== What to do ==
A single number is required: how many lines in the records below contain "screenshot".
──────── Given data ────────
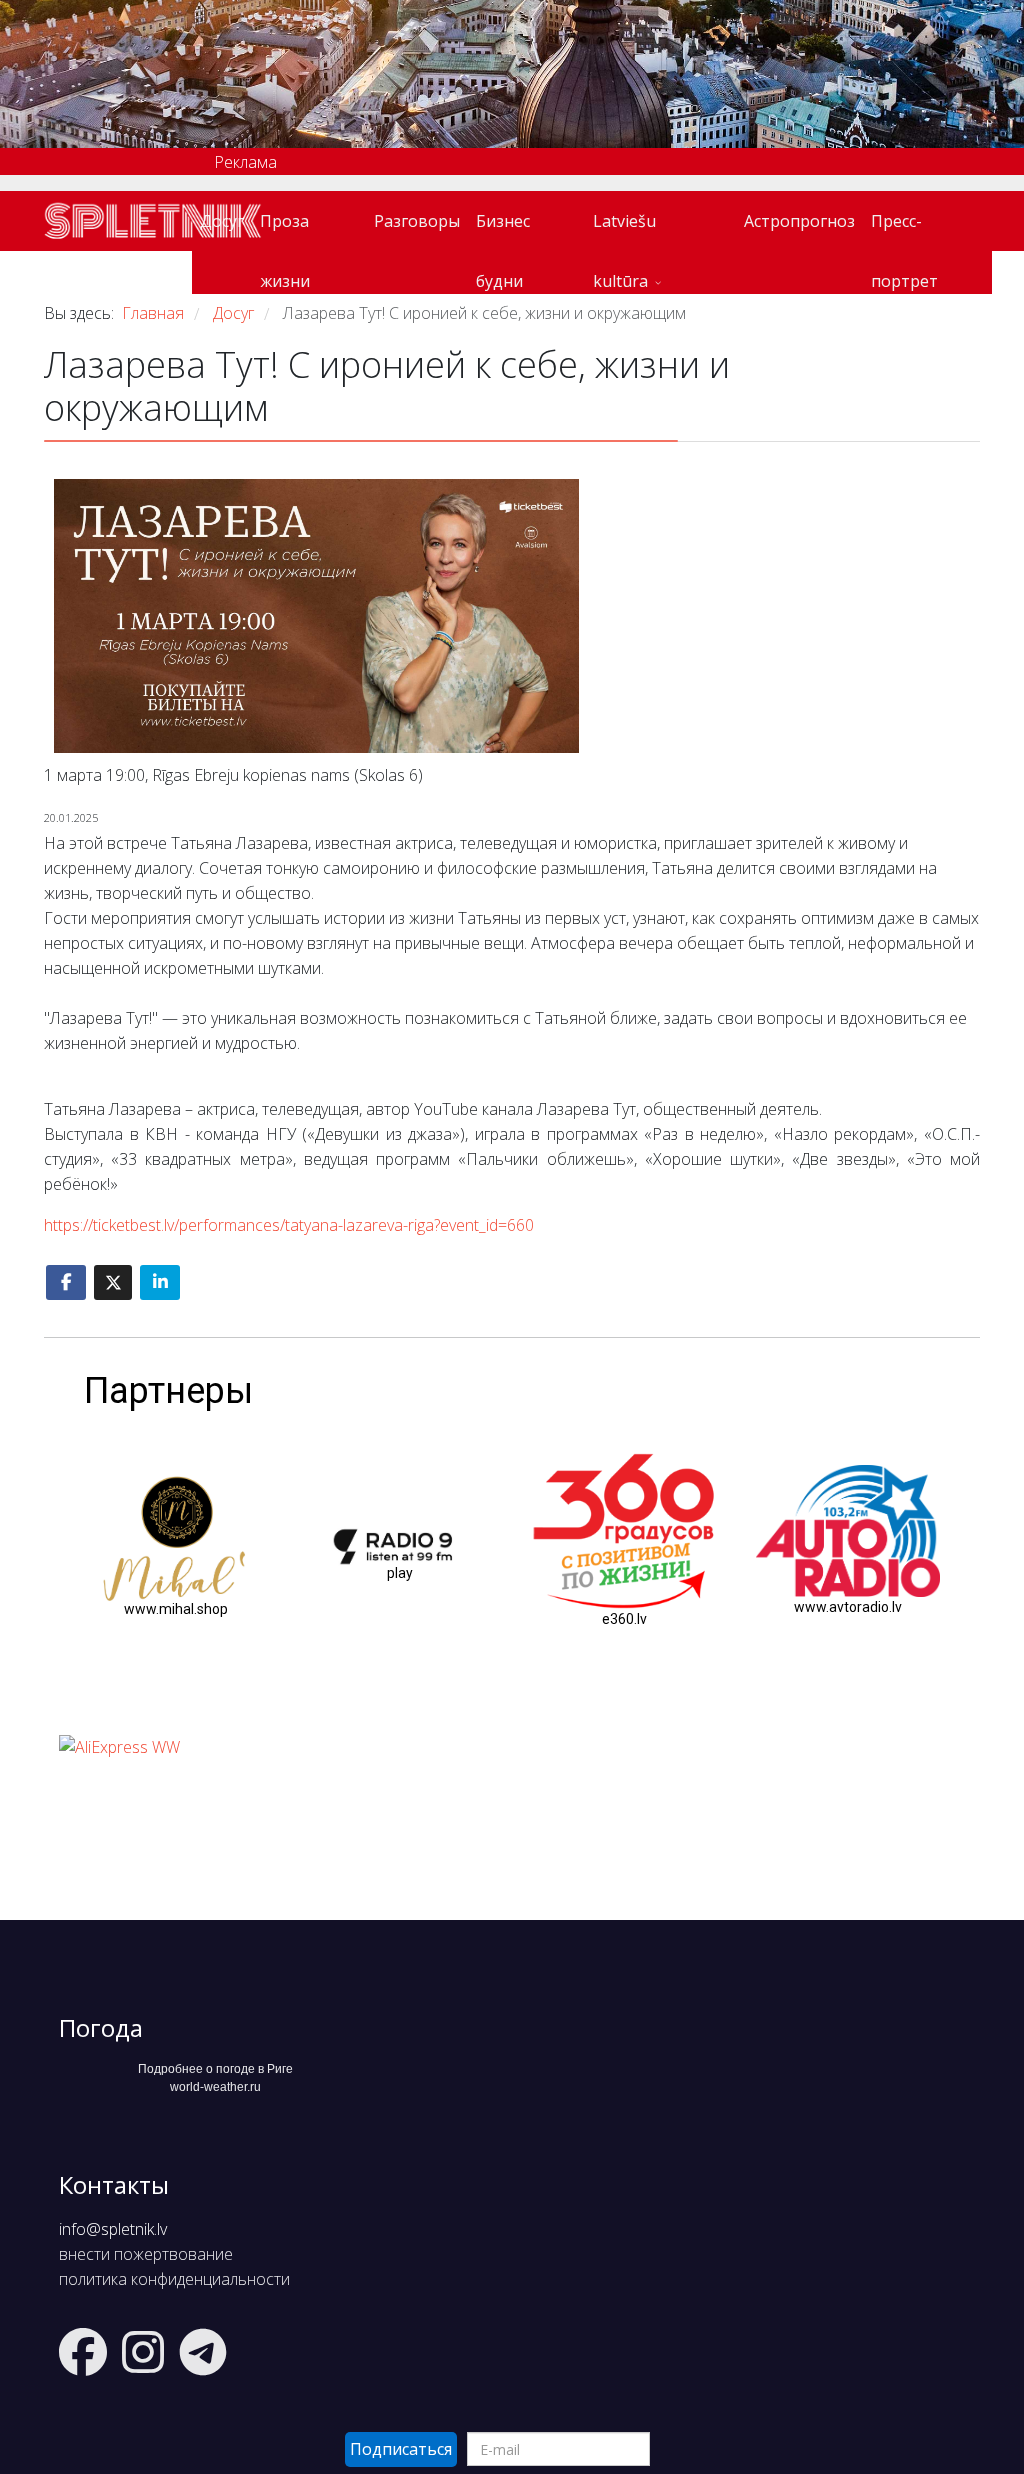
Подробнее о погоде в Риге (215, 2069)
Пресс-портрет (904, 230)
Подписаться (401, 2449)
────────
──────── Given data ────────
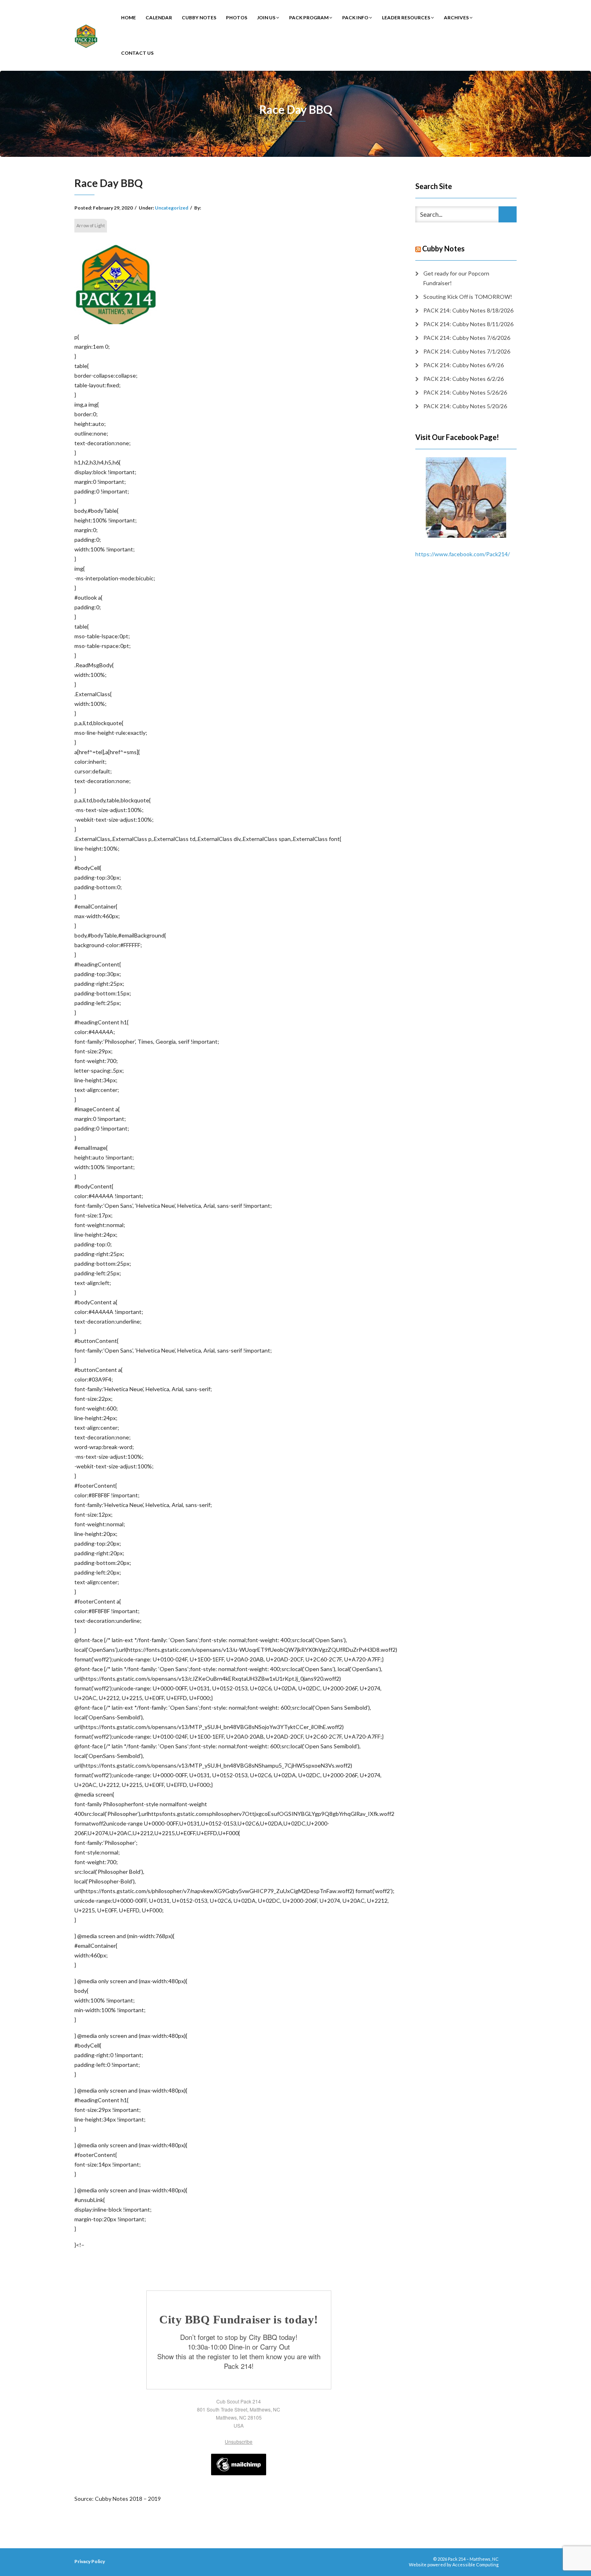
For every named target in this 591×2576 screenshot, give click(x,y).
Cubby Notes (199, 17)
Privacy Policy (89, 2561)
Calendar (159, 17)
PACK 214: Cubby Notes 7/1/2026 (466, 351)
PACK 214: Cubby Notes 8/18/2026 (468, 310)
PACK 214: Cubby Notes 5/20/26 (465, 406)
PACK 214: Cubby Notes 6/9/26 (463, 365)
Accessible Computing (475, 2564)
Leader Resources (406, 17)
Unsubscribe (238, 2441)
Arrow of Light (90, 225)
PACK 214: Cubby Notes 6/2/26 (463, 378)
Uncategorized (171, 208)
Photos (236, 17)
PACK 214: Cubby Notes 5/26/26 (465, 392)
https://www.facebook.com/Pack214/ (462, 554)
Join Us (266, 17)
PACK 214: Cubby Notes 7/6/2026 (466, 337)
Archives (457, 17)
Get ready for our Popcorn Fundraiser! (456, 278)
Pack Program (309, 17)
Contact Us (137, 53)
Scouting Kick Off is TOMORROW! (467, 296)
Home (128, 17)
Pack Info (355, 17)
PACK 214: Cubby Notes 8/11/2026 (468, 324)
────────
──────── Given data ────────
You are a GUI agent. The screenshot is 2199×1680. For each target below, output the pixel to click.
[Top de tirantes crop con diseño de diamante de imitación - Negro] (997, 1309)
────────
== Output below ==
2